He seemed almost broken to me. His voice raspy, his eyes watery, his affect exhausted, his facial expression almost bewildered. I thought I would feel angry; but I found myself verging toward pity. The case was so weak, the argument so thin, the evidence for optimism so obviously strained that one wondered whom he thought he was persuading.
....
The low-point was his almost desperate recitation of a poignant email that posited that this war is one between "good" and "evil". I don't doubt the sincerity of the sentiment; I don't doubt either that the murderous extremes of sectarian hatred or religious fanaticism are, at some level, evil. I know that the motives of many people who supported this war - and many who still support it - are honorable. And I know that America is ultimately a force for good in this world. But that doesn't mean that America is incapable or error or immorality. And to reduce the immense complexity of Iraq to such a binary moralism is a sign of a president reaching for comfortable, Manichean abstractions as a replacement for strategic judgment and knowledge. The American people deserve better from a war-president: more honesty, more candor, more realism.
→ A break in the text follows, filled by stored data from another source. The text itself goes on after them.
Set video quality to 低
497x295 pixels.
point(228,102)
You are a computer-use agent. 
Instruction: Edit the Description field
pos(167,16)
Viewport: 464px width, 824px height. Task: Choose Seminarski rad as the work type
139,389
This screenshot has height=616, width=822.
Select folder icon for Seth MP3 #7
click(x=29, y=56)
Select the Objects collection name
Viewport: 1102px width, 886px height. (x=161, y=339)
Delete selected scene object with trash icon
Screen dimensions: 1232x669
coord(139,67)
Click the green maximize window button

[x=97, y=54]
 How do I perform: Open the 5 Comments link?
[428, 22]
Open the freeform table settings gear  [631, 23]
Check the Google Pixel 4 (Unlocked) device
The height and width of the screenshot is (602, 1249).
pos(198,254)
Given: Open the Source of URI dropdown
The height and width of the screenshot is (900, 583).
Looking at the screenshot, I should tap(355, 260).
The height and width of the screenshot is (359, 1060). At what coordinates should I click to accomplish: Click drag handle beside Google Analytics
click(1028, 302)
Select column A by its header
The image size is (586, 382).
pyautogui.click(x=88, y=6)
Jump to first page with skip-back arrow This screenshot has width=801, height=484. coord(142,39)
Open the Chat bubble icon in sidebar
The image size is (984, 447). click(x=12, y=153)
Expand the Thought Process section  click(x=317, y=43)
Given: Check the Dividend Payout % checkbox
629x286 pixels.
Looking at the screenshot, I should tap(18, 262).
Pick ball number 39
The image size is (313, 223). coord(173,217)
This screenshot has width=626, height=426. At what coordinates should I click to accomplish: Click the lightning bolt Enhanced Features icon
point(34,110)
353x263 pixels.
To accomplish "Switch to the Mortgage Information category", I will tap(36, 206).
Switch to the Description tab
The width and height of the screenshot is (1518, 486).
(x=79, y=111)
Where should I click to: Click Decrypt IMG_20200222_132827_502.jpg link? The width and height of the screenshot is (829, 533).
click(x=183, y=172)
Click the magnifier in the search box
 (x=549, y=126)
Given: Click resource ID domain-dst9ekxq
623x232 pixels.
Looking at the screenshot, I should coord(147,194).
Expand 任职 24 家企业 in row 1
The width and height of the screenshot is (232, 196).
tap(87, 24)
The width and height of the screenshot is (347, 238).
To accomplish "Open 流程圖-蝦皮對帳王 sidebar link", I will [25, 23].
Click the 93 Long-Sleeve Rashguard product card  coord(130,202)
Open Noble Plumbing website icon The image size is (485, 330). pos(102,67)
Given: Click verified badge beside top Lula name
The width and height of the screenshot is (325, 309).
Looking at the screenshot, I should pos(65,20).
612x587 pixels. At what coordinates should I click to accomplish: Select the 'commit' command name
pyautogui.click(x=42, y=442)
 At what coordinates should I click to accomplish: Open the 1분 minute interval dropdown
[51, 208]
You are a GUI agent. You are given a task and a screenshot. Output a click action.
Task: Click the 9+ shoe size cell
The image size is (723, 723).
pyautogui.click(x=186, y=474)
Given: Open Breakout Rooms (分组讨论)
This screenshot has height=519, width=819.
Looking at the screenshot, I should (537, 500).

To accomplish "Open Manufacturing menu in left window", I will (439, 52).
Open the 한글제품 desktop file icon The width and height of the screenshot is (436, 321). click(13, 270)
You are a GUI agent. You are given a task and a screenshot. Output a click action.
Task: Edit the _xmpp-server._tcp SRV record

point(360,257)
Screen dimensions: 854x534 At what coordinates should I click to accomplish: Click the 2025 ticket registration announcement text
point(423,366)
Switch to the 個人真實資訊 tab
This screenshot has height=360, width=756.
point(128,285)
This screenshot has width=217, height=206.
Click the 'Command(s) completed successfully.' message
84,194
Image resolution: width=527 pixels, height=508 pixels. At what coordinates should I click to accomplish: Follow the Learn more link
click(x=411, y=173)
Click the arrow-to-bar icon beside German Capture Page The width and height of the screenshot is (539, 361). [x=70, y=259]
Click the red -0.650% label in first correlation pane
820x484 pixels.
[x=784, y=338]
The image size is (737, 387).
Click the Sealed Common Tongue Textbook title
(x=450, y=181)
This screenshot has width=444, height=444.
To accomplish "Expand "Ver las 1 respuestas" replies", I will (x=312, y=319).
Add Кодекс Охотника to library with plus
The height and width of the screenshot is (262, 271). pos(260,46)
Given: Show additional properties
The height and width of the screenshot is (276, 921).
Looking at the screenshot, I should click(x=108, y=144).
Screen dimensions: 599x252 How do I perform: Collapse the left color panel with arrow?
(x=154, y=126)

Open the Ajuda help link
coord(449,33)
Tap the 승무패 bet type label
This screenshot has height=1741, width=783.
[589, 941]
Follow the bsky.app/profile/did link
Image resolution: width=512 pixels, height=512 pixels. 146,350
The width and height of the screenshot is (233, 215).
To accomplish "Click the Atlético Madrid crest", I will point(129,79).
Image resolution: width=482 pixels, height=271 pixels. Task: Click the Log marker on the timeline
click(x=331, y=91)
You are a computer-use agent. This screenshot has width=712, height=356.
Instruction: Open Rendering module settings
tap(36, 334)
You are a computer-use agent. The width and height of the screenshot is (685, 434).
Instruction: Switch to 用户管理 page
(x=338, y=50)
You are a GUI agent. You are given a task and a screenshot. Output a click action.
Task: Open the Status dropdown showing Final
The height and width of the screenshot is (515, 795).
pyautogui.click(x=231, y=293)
Well said. When the President read that email, I thought of all the other emails or letters he could have read--or blogs or op eds from people who have lost relatives in this war of choice. And that is what I would like him to acknowledge. This is his war of his choosing and his management. He can talk about the "generals on the ground" all he wants. But we all know he has ignored any advice counter from what he already believes. That isn't leadership.